Goldman's chanting has been featured on several recordings, notably the 1999 Grammy Award-winning album by Kitaro, 'Thinking of You'; his own 'Chakra Chants' series; 'Chakra Dance', which was produced for the opening of a holistic dance club in New York City, and 'Medicine Buddha', made for the US teachings of the Dalai Lama in 2001.

==Discography and bibliography==
As of June 2018, there are over 30 albums of Jonathan Goldman's own music released on Spirit Music and other labels. His music has ranged from new-age, chanting, ambient, minimalist, to techno.

As of June 2018 Goldman has written eight books in the field of sound healing which have been published.
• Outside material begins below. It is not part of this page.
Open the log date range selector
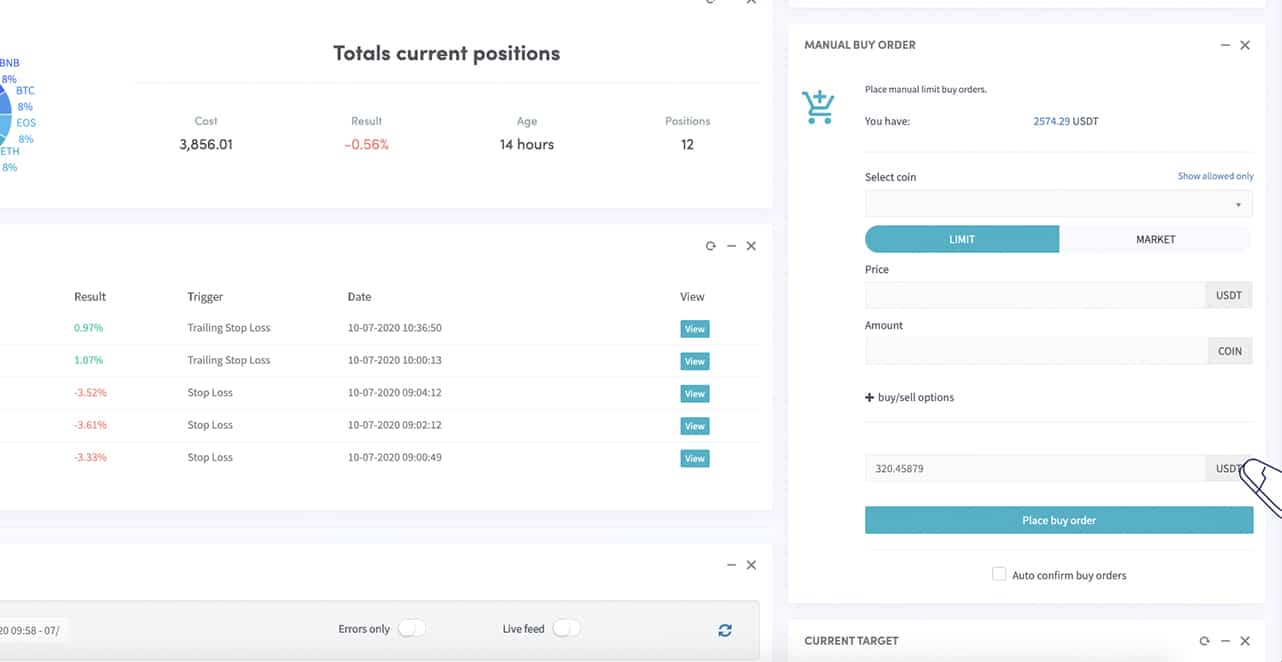The height and width of the screenshot is (662, 1282). [x=32, y=630]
Four of Goldman's books have been published in numerous languages and are Best Sellers.

===Discography===

| Year | Title | Label |
|---|---|---|
| 1990 | Dolphin Dreams | Spirit Music |
| 1991 | Gateways: Men's Drumming and Chanting | Spirit Music |
| 1991 | Angel of Sound | Spirit Music |
| 1991 | Trance Tara | Spirit Music |
| 1992 | Song of Saraswati | Spirit Music |
| 1992 | Sacred Gateways | Spirit Music |
| 1994 | The Angel and the Goddess | Spirit Music |
| 1995 | Celestial Reiki | Spirit Music |
| 1998 | The Lost Chord | Etherean Music |
| 1999 | Chakra Chants | Spirit Music |
| 2000 | Celestial Yoga | Spirit Music |
| 2001 | Medicine Buddha | Spirit Music |
| 2001 | Celestial Reiki | Spirit Music |
| 2002 | Ultimate Om | Spirit Music |
| 2002 | Holy Harmony | Spirit Music |
| 2003 | Healing Sounds DVD | Spirit Music |
| 2004 | Chakra Dance | Spirit Music |
| 2004 | Chakra Chants 2 | Spirit Music |
| 2004 | Celestial Reiki II | Spirit Music |
| 2005 | Healing Sounds | Spirit Music |
| 2005 | Vocal Toning the Chakras | Sounds True |
| 2005 | Tantra of Sound Harmonizer w/ Andi Goldman | Spirit Music |
| 2005 | Frequencies: Sounds of Healing | Spirit Music |
| 2005 | The Divine Name w/Gregg Braden | Spirit Music |
| 2006 | Reiki Chants | Spirit Music |
| 2007 | De-stress | Spirit Music |
| 2007 | Waves of Light | Spirit Music |
| 2008 | 2012: Ascension Harmonics | Spirit Music |
| 2009 | Crystal Bowls Chakra Chants | Spirit Music |
| 2010 | 2013: Ecstatic Sonics | Spirit Music |
| 2012 | Cosmic Hum | Spirit Music |
| 2013 | The Divine Name: I AM | Spirit Music |
| 2013 | Merkaba of Sound | Spirit Music |
| 2014 | Healing Sounds: Frequencies II | Spirit Music |
| 2014 | Supreme Solfeggio | Spirit Music |
| 2016 | Quantum Resonance | Spirit Music |
| 2018 | Ambient Realms | Spirit Music |
| 2018 | Rainbows of Venus | Spirit Music |
| 2019 | Moon Over Bali | Spirit Music |
| 2020 | Music for the Heart Chakra | Spirit Music |
| 2021 | Moon Over Bali | Spirit Music |
| 2022 | Sounds of Light | Spirit Music |

===Bibliography===

| Year | Title | Publisher |
|---|---|---|
| 1992 | Healing Sounds: The Power of Harmonics | Healing Arts Press |
| 1998 | Shifting Frequencies | Light Technology Publications |
| 1999 | The Lost Chord | Spirit Music, Inc. |
| 2005 | Tantra of Sound | Hampton Roads Publishing |
| 2008 | The 7 Secrets of Sound Healing | Hay House |
| 2010 | The Divine Name: The Sound That Can Change the World | Hay House |
| 2011 | Chakra Frequencies | [Destiny Books] |
| 2017 | The Humming Effect: Sound Healing for Health | Healing Arts Press |
| 2022 | 30th Anniversary Edition - Healing Sounds: The Power of Harmonics | Healing Arts Press |

==Personal life==
Goldman grew up in New Jersey, at a family-owned kosher hotel. His father, Irving B. Goldman was an otolaryngologist and plastic surgeon. Jonathan's wife, Andi Goldman, is a licensed therapist.